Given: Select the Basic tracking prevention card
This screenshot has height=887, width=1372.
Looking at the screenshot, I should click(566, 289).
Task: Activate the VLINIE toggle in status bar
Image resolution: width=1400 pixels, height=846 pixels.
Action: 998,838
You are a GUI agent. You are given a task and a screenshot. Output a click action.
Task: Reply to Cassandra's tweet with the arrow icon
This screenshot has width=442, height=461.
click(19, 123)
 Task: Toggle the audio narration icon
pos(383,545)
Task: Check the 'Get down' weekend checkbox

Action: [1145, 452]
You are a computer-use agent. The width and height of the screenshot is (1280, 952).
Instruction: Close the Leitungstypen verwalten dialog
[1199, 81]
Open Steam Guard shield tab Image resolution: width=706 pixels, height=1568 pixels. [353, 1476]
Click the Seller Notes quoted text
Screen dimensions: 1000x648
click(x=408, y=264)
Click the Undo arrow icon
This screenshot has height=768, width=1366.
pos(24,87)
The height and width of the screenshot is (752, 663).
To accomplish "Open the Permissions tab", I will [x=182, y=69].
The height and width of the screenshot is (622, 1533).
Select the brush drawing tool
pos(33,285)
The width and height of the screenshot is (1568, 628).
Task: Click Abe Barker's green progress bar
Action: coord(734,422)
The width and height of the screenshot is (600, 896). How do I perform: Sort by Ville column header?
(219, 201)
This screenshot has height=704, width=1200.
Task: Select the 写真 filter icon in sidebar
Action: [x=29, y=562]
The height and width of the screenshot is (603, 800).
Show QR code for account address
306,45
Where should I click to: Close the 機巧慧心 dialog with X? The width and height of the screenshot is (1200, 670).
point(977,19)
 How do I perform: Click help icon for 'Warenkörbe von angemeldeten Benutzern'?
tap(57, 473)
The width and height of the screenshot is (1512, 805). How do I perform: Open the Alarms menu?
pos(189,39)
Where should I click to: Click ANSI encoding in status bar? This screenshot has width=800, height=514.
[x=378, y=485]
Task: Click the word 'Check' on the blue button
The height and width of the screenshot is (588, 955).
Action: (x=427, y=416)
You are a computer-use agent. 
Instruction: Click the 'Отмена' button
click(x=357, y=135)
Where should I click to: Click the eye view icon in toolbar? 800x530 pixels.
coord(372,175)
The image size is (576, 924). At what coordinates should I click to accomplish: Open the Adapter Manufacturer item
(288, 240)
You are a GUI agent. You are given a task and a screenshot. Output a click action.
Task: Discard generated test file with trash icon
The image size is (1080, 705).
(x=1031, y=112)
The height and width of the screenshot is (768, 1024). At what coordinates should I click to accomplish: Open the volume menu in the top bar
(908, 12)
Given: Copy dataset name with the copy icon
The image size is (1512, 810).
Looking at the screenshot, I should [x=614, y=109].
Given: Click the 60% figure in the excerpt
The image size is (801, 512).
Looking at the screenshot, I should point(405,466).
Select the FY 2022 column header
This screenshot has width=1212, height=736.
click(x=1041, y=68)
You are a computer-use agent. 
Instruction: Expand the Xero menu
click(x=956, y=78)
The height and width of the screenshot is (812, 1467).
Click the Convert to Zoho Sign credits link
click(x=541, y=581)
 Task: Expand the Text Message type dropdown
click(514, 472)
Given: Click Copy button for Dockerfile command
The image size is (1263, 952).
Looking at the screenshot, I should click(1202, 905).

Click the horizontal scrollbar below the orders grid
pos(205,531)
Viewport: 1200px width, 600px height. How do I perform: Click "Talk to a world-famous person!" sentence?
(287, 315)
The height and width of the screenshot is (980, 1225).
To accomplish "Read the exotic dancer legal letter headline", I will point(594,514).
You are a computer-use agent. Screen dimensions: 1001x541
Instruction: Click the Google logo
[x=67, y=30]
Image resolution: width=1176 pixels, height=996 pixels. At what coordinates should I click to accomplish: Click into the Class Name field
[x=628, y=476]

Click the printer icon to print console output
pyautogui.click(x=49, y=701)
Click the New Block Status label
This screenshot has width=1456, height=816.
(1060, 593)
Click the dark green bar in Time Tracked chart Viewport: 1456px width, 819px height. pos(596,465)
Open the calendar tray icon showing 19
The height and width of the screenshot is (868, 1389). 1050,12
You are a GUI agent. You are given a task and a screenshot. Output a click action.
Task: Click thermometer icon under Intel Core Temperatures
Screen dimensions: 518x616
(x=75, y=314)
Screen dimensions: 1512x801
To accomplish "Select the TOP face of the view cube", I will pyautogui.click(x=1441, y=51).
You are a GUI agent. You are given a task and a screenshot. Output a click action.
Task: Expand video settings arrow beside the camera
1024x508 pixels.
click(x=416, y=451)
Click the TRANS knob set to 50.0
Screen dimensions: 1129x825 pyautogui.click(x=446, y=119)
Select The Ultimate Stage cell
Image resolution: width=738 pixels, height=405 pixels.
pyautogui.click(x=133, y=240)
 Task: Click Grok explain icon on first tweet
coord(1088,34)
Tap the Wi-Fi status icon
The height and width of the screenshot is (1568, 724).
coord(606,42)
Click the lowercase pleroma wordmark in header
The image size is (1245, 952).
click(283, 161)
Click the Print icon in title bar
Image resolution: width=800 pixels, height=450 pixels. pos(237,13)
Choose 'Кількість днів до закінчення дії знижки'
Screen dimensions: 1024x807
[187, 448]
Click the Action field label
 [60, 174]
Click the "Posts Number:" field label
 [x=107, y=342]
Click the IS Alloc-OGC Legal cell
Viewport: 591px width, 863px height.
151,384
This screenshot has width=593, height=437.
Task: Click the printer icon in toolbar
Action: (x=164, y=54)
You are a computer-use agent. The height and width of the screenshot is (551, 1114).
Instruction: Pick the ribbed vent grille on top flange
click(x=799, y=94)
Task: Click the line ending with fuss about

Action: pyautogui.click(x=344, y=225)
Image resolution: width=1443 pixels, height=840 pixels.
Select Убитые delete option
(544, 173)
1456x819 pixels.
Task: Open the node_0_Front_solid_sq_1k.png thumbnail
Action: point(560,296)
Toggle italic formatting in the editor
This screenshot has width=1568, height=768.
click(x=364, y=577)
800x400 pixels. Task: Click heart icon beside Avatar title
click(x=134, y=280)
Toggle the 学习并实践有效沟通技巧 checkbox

···

## Task requirements:
Pull out each line of the records above that contains the word "computer", and copy those lines in full.

## Final result:
You are a computer-use agent. The width and height of the screenshot is (1280, 952).
You are a computer-use agent. 
You are a computer-use agent. 
You are a computer-use agent. Screen dimensions: 1001x541
You are a computer-use agent. The height and width of the screenshot is (551, 1114).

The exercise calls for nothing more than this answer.